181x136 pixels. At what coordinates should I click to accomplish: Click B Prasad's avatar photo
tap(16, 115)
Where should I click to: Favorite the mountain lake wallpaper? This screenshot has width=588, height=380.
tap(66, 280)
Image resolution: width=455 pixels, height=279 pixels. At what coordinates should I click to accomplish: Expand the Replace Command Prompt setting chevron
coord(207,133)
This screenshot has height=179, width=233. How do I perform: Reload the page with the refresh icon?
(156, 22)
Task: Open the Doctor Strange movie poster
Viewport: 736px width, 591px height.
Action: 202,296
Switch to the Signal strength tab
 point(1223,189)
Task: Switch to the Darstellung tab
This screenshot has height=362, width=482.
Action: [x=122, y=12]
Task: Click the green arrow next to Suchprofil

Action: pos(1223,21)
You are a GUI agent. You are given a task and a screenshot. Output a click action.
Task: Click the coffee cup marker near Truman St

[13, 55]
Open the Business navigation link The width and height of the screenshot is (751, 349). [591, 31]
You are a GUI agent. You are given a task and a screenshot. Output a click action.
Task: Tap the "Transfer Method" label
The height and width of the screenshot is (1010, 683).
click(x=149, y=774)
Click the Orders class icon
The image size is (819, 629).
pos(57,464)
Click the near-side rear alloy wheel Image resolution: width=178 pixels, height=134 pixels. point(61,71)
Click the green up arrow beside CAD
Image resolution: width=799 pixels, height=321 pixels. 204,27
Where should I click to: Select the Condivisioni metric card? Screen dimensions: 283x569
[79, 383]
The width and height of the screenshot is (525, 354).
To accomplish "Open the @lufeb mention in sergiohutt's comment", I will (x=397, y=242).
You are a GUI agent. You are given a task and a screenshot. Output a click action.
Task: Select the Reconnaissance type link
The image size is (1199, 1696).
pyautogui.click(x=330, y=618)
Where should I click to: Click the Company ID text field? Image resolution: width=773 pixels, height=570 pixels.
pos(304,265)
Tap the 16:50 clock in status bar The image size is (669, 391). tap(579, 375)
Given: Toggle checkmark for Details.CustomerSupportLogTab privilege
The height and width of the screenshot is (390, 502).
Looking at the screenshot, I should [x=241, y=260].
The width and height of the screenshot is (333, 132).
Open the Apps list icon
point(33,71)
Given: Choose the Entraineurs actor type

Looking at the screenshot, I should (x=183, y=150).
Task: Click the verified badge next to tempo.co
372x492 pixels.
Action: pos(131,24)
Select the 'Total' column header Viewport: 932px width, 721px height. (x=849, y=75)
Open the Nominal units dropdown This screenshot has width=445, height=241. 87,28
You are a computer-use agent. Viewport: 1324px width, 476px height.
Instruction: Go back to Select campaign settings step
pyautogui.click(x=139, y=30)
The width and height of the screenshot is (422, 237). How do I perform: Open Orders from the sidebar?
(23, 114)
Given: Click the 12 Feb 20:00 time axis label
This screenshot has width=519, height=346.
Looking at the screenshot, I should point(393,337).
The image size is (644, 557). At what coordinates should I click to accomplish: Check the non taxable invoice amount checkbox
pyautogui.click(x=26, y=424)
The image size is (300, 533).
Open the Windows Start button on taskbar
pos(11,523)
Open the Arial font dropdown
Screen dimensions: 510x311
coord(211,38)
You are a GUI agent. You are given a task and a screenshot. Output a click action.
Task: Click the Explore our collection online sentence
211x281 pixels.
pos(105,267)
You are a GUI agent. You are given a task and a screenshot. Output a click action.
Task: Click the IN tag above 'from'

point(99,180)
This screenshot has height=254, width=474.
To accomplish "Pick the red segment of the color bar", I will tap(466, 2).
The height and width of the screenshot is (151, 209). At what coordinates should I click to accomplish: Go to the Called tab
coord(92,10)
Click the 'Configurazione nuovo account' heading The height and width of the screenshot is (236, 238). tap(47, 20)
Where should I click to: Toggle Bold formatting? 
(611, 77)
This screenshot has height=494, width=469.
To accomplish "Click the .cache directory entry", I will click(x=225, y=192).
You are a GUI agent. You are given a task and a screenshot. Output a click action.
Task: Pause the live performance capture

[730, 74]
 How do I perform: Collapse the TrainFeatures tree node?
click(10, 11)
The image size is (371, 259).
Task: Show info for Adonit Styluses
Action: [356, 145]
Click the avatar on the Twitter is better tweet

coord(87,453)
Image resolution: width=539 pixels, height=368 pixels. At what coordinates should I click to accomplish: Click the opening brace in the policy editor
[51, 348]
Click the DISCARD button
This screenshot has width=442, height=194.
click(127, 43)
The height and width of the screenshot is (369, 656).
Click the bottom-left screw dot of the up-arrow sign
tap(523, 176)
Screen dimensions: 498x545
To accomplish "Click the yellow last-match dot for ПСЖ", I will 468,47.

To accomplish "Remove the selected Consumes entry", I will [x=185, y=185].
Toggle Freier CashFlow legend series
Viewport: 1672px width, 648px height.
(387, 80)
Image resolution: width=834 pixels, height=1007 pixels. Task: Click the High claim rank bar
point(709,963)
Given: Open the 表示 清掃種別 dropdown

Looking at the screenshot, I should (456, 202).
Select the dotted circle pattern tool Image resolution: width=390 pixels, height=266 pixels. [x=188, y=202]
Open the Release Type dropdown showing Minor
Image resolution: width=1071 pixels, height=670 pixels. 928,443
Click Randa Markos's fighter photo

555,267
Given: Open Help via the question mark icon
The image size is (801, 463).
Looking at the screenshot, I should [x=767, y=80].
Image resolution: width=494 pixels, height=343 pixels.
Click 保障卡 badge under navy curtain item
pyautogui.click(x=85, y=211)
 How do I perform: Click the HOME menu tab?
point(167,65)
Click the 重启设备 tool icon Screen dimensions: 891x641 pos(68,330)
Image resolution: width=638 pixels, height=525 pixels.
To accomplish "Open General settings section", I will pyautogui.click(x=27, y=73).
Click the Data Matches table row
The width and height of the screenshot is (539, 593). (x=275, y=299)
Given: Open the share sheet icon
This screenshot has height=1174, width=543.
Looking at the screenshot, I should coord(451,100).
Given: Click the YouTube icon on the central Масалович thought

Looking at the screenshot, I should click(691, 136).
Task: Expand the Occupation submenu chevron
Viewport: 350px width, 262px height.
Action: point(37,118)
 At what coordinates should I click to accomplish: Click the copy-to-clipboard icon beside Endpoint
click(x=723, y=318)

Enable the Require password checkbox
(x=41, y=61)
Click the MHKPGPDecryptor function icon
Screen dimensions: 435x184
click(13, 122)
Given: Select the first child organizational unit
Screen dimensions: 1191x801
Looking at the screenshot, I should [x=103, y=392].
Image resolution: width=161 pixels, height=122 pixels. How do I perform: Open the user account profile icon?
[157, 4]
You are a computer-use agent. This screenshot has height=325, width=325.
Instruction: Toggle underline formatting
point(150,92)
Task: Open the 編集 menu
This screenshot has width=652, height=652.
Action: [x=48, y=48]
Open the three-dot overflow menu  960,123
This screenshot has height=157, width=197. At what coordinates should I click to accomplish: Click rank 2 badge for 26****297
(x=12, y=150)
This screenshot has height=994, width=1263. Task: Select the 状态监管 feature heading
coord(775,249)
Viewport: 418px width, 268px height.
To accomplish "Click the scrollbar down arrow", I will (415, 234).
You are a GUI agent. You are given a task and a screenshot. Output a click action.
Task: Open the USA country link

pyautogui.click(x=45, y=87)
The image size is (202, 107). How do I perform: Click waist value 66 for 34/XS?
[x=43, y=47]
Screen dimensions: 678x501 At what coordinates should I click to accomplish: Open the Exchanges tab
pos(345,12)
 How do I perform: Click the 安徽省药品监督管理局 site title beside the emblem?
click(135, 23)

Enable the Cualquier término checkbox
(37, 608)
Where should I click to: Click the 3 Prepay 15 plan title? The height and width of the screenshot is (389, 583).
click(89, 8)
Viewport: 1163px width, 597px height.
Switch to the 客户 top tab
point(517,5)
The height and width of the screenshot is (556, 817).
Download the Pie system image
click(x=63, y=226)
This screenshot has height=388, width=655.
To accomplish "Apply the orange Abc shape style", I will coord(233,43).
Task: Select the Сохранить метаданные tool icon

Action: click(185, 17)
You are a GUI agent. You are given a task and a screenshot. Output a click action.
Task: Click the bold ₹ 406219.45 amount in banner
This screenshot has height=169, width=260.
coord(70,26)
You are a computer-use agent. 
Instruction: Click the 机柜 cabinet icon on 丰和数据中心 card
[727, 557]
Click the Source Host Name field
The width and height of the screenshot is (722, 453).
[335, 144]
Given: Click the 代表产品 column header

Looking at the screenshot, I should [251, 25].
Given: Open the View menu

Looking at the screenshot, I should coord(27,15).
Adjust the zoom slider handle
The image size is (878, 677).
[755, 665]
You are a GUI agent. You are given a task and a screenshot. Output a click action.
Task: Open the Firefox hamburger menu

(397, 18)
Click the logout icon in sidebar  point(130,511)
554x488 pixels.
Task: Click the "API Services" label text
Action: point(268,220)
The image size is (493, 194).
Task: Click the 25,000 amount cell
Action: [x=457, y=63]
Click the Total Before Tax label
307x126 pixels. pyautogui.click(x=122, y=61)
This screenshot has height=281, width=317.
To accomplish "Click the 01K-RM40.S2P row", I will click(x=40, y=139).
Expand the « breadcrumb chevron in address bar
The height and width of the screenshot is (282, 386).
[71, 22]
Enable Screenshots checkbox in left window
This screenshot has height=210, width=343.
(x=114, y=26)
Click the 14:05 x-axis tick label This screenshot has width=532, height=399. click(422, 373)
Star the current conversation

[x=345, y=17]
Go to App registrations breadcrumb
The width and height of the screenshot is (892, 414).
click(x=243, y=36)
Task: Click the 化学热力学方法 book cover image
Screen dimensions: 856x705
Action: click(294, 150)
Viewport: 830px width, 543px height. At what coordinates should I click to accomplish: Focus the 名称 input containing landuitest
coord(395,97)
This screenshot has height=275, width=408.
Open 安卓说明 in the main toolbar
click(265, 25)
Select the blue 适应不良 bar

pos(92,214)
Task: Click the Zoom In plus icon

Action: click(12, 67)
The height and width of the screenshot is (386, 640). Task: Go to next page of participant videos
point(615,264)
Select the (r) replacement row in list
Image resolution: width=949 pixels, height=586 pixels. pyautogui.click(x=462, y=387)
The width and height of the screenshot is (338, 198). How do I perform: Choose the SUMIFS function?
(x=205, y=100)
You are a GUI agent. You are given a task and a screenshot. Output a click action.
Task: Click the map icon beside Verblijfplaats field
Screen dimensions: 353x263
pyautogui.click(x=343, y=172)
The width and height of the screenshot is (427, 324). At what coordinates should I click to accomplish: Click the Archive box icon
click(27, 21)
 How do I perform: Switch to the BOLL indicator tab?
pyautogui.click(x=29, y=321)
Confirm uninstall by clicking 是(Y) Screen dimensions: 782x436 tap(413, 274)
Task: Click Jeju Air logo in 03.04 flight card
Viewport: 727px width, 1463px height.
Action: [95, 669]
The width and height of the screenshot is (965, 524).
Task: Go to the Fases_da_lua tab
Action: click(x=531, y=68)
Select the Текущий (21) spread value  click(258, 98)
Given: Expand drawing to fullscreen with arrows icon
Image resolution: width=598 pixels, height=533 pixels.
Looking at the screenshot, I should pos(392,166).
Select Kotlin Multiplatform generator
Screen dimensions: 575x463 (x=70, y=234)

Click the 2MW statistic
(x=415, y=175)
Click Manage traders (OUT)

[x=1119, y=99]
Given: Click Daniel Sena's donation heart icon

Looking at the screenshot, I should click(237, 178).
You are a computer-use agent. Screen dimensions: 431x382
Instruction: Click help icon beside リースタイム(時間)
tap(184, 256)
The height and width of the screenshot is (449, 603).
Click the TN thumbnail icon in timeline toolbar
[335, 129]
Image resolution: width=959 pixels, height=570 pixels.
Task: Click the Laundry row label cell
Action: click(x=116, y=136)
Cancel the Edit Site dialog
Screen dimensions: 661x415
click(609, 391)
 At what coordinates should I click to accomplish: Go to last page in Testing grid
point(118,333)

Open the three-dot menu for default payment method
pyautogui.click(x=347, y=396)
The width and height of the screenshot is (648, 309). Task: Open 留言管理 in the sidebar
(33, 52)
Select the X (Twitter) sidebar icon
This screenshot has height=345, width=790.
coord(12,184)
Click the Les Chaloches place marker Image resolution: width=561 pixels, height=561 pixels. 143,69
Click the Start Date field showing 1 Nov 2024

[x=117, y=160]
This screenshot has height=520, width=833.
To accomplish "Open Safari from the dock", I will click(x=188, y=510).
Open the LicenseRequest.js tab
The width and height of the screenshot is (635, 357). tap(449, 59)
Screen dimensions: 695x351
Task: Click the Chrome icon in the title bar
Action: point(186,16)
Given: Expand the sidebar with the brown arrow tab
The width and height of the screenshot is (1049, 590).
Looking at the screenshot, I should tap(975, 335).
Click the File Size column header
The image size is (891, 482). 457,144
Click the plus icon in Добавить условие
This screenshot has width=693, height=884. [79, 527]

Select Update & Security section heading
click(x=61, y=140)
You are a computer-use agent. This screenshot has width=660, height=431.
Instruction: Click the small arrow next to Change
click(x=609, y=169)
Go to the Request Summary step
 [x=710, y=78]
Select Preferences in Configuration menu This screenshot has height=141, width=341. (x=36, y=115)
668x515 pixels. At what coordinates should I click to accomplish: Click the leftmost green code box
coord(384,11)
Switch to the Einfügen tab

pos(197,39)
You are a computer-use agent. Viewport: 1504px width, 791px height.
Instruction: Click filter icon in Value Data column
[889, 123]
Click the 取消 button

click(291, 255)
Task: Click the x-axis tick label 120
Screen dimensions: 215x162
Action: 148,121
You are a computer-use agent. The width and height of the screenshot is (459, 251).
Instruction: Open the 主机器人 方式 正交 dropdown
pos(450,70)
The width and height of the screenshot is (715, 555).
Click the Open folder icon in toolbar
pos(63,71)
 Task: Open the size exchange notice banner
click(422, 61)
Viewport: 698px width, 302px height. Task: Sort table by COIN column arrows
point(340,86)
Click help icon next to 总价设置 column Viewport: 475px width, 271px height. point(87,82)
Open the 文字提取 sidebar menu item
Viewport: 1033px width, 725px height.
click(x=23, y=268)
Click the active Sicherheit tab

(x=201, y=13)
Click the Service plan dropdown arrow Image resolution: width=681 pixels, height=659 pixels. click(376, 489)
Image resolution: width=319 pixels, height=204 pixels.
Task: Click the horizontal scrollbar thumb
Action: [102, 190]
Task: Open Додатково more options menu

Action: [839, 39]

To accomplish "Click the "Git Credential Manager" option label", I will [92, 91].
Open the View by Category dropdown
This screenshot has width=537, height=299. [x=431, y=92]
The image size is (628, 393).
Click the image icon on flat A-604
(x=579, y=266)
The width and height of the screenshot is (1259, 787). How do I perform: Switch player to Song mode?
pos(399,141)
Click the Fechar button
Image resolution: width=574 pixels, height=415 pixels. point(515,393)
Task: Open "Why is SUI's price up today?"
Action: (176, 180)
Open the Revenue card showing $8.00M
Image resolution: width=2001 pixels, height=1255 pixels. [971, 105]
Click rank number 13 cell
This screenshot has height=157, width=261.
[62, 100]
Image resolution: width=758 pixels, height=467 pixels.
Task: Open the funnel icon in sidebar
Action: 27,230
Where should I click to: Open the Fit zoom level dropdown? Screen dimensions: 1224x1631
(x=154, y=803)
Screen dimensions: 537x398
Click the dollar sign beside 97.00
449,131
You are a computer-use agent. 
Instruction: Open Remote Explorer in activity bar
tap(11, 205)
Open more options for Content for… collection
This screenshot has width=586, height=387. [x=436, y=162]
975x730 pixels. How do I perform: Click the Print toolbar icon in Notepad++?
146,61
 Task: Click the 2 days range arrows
********************
> Work required:
Repeat exactly, please, each line from the beginning of the data through the line with "The width and height of the screenshot is (525, 354)." in it, and only those lines.

> Response for this exercise:
181x136 pixels. At what coordinates should I click to accomplish: Click B Prasad's avatar photo
tap(16, 115)
Where should I click to: Favorite the mountain lake wallpaper? This screenshot has width=588, height=380.
tap(66, 280)
Image resolution: width=455 pixels, height=279 pixels. At what coordinates should I click to accomplish: Expand the Replace Command Prompt setting chevron
coord(207,133)
This screenshot has height=179, width=233. How do I perform: Reload the page with the refresh icon?
(156, 22)
Task: Open the Doctor Strange movie poster
Viewport: 736px width, 591px height.
Action: 202,296
Switch to the Signal strength tab
 point(1223,189)
Task: Switch to the Darstellung tab
This screenshot has height=362, width=482.
Action: [x=122, y=12]
Task: Click the green arrow next to Suchprofil

Action: pos(1223,21)
You are a GUI agent. You are given a task and a screenshot. Output a click action.
Task: Click the coffee cup marker near Truman St

[13, 55]
Open the Business navigation link The width and height of the screenshot is (751, 349). [591, 31]
You are a GUI agent. You are given a task and a screenshot. Output a click action.
Task: Tap the "Transfer Method" label
The height and width of the screenshot is (1010, 683).
click(x=149, y=774)
Click the Orders class icon
The image size is (819, 629).
pos(57,464)
Click the near-side rear alloy wheel Image resolution: width=178 pixels, height=134 pixels. point(61,71)
Click the green up arrow beside CAD
Image resolution: width=799 pixels, height=321 pixels. 204,27
Where should I click to: Select the Condivisioni metric card? Screen dimensions: 283x569
[79, 383]
The width and height of the screenshot is (525, 354).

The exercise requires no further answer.